No Detran, onde foram apreendidos 500 processos, dos anos de 2014 a 2017, pelos policiais, houve uma variação neste fluxo. O ano que registra maior gasto com publicidade no período é justamente o ano de 2014, com R$ 28.572.078,86 em contratos firmados. Em 2015, a cifra gasta foi de R$ 18.118.583,07, e, em 2016, de R$ 17.163.450,84. Em 2017, ano pré-eleitoral, novo aumento, indo a R$ 19.132.753,46. Já em 2019, dentro do governo Caiado, os contratos não passaram de R$ 8.188.746,87. Os números estão disponíveis no Portal Goiás Transparente (http://www.transparencia.go.gov.br/portaldatransparencia). Ao todo, o volume total gastos pelas três pastas saltou de R$ 81.840.463,20, em 2014, para R$ 126.832.639,82, em 2017, enquanto que no primeiro ano do governo Caiado esse montante ficou em R$ 21.590.378,57.

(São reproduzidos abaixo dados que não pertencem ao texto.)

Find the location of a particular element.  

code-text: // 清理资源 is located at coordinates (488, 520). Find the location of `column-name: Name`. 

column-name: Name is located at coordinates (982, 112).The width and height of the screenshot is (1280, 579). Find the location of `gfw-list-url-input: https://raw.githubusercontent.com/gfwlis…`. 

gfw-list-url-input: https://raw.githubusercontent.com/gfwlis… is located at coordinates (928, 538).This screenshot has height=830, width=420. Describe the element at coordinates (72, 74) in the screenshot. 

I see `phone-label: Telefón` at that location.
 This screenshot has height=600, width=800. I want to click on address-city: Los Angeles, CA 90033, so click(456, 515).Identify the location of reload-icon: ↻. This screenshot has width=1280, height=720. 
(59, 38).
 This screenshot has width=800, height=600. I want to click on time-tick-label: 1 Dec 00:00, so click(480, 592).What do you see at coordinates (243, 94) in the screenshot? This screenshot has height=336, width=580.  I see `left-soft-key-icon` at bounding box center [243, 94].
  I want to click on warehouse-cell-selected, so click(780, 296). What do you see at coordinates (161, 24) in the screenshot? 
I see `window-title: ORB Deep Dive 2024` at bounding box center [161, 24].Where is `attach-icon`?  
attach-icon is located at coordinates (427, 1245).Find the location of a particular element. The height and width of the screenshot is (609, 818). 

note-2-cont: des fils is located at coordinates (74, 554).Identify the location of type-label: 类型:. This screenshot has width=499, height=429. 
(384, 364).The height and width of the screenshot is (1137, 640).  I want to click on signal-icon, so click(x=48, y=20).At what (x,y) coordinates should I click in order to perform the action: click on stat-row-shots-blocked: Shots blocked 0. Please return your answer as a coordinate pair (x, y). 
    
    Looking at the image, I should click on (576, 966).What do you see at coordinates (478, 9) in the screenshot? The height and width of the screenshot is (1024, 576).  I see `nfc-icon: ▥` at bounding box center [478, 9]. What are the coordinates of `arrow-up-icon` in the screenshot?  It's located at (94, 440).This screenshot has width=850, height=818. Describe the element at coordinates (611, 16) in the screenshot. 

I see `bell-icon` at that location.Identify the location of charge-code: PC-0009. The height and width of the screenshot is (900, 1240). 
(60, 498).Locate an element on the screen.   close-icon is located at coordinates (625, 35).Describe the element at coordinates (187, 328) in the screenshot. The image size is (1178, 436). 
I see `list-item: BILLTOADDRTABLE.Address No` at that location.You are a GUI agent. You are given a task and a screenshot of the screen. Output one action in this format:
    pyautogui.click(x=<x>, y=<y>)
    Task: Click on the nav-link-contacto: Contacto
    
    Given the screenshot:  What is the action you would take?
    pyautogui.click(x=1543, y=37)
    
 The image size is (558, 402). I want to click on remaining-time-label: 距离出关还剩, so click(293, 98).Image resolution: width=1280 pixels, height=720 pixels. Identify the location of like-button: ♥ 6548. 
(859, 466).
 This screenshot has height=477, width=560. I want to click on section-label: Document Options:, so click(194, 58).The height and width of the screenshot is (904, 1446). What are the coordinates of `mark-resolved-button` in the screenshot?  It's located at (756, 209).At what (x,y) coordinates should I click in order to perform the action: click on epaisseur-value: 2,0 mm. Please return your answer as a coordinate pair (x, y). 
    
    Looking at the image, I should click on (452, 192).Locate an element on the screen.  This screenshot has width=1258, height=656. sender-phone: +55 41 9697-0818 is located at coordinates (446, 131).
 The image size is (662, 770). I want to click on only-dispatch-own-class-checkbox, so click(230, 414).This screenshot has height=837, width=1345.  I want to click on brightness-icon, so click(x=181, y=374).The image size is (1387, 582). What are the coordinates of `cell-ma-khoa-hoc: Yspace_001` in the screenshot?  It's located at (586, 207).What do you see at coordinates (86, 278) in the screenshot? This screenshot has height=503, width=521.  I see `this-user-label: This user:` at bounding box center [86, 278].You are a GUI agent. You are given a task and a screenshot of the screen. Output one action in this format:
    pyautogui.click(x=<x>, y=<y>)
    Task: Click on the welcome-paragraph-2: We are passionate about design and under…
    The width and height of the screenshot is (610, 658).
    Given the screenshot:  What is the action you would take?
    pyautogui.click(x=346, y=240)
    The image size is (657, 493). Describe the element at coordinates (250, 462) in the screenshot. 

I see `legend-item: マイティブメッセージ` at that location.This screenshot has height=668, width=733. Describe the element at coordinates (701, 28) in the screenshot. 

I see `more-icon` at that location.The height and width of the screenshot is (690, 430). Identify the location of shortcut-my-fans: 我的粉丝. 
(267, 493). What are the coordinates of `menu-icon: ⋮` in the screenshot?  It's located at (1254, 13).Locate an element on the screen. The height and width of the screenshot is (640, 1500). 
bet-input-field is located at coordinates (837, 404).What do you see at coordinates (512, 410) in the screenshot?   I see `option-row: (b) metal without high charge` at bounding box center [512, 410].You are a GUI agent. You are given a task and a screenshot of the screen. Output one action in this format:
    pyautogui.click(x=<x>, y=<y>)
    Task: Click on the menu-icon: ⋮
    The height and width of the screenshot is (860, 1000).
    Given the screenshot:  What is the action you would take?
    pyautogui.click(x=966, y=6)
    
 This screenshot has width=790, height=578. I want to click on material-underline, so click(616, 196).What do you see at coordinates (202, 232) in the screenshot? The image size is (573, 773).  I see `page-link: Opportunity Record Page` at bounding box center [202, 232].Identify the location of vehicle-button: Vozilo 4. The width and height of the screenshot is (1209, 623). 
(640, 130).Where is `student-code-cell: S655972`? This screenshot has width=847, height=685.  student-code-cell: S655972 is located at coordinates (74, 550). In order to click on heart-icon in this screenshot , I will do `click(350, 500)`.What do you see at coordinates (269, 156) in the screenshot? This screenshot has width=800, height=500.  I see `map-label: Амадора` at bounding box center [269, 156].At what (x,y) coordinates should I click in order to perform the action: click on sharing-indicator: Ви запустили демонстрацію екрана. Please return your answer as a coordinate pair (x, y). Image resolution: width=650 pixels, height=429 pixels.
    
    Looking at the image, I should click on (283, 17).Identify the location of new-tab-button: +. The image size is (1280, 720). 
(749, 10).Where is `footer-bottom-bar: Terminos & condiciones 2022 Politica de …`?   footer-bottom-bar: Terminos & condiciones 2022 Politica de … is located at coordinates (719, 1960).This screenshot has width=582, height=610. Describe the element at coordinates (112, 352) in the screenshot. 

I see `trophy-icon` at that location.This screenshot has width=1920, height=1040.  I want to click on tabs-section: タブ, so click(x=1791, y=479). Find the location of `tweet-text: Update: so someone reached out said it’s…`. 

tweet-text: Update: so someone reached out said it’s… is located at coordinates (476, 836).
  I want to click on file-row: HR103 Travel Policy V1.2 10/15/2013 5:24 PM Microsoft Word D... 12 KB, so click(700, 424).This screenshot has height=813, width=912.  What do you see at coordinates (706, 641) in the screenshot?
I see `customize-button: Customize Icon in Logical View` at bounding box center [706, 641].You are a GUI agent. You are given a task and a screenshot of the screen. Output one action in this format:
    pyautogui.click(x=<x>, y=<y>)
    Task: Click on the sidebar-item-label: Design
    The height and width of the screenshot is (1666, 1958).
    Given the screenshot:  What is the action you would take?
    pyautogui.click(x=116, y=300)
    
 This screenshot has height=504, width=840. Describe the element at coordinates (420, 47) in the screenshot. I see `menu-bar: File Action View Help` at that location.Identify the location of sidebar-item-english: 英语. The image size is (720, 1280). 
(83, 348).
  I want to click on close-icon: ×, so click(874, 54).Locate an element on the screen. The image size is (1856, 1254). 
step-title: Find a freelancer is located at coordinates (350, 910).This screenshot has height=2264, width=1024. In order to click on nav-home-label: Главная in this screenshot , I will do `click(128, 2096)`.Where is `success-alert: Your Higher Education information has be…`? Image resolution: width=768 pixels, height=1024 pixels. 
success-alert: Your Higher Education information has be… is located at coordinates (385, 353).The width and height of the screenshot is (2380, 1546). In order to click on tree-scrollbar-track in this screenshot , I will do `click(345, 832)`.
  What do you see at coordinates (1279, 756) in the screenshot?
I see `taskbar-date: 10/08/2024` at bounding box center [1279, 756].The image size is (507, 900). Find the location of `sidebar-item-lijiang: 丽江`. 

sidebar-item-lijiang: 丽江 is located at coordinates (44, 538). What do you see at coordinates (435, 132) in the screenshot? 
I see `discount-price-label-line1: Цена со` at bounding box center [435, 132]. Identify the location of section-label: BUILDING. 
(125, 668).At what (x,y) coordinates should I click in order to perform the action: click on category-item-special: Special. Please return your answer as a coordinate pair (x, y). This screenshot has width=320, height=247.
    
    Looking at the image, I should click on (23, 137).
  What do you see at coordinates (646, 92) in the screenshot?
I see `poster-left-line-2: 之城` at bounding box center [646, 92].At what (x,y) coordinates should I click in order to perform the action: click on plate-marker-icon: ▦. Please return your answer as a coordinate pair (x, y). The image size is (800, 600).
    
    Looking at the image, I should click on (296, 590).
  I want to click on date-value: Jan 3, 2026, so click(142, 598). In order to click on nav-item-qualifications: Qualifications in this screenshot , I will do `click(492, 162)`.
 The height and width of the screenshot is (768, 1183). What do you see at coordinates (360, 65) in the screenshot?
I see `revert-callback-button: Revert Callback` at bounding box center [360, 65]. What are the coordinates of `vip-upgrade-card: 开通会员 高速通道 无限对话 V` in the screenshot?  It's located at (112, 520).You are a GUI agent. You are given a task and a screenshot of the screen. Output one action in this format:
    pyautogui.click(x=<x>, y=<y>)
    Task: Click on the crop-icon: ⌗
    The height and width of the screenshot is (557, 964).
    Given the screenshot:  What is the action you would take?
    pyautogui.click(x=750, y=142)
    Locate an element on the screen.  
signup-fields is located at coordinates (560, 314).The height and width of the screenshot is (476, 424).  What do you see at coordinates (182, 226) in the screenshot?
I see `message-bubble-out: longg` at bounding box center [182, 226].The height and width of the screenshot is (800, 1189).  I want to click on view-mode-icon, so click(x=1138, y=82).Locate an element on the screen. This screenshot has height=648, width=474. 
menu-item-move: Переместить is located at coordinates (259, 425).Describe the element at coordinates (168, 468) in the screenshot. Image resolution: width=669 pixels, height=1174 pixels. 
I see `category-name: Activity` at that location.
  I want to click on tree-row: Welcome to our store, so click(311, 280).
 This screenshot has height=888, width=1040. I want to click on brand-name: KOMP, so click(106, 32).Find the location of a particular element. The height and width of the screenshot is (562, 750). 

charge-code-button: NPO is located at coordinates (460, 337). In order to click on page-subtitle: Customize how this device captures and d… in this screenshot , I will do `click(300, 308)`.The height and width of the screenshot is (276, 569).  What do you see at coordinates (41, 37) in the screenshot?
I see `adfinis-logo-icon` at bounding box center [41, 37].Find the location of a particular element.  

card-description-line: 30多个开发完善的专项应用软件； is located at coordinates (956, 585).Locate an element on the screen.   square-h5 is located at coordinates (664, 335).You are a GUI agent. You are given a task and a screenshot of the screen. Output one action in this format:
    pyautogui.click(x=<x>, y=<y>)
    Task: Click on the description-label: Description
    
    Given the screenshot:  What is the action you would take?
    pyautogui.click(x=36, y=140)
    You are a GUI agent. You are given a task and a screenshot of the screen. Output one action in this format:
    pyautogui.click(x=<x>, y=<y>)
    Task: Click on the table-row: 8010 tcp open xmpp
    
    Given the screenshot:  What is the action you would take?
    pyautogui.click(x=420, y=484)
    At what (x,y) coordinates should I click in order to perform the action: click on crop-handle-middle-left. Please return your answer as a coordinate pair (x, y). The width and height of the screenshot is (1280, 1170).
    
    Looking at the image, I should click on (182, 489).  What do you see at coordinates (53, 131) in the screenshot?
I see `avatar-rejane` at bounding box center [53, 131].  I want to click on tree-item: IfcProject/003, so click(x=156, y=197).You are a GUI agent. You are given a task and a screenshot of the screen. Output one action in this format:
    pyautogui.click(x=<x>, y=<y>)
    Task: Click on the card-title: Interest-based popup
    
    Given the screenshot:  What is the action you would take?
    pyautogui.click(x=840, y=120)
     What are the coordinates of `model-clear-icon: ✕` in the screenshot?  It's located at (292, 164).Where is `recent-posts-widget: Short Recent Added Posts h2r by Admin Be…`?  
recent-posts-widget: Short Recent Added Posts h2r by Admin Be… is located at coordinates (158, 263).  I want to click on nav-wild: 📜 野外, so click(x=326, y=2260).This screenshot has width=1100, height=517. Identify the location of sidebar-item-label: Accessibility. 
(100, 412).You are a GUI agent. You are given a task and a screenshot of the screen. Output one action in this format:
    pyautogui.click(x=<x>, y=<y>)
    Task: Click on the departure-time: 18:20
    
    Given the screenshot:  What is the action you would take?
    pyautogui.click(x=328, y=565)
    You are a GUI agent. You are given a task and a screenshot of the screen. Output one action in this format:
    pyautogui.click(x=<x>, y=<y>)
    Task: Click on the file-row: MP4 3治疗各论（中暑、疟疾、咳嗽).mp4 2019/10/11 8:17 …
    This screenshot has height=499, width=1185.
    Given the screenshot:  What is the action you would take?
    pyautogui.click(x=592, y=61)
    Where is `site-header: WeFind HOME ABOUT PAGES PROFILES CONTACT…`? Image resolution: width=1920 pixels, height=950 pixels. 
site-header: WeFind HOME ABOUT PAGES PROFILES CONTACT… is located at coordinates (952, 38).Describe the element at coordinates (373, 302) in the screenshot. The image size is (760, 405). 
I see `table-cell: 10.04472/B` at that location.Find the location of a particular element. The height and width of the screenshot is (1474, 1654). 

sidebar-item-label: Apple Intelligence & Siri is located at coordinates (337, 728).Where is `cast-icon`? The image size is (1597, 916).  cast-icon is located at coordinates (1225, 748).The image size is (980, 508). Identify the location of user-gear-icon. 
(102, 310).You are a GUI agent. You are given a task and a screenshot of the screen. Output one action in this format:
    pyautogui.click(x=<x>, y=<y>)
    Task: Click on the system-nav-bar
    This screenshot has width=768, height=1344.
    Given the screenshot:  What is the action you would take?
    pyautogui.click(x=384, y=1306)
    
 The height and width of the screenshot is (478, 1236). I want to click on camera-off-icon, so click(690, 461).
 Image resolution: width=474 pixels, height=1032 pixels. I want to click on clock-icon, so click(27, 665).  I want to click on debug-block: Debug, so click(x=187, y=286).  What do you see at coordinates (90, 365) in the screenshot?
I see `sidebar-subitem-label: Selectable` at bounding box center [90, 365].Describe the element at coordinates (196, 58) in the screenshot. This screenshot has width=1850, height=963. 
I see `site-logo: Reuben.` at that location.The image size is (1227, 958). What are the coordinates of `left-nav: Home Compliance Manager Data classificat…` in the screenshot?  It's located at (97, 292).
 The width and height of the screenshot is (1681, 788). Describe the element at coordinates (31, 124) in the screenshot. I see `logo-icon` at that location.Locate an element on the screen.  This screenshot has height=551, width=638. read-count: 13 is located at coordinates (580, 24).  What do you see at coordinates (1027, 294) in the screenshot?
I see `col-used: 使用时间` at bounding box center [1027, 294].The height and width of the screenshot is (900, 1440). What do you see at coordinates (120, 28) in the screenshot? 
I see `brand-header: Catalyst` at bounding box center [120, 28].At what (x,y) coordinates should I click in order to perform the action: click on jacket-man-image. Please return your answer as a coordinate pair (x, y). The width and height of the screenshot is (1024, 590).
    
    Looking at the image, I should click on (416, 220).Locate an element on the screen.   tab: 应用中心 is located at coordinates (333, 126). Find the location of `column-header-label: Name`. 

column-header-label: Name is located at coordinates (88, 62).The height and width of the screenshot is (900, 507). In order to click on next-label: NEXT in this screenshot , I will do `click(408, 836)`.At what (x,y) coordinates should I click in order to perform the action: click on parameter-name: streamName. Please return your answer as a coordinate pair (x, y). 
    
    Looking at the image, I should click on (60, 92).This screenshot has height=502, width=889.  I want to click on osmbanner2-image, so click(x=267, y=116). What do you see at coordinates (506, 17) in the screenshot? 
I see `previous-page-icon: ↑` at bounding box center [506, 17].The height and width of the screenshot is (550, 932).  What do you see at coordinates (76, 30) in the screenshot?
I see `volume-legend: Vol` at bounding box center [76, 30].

A Operação Sofisma foi deflagrada em 23 de janeiro, a partir de uma denúncia do Ministério Público de Goiás (MP-GO), mobilizando cerca de 100 policiais, com 17 mandados de busca e apreensão cumpridos nas residências dos investigados e em órgãos do governo. A operação se concentrou inicialmente em três blogs: Goiás 24 horas, Canal Gama e Blog do Cleuber Carlos. Houve mandados de prisão requeridos para alguns dos alvos, mas a Justiça os indeferiu. Alguns suspeitos foram intimados e prestaram depoimento, mas até o momento, ninguém foi preso.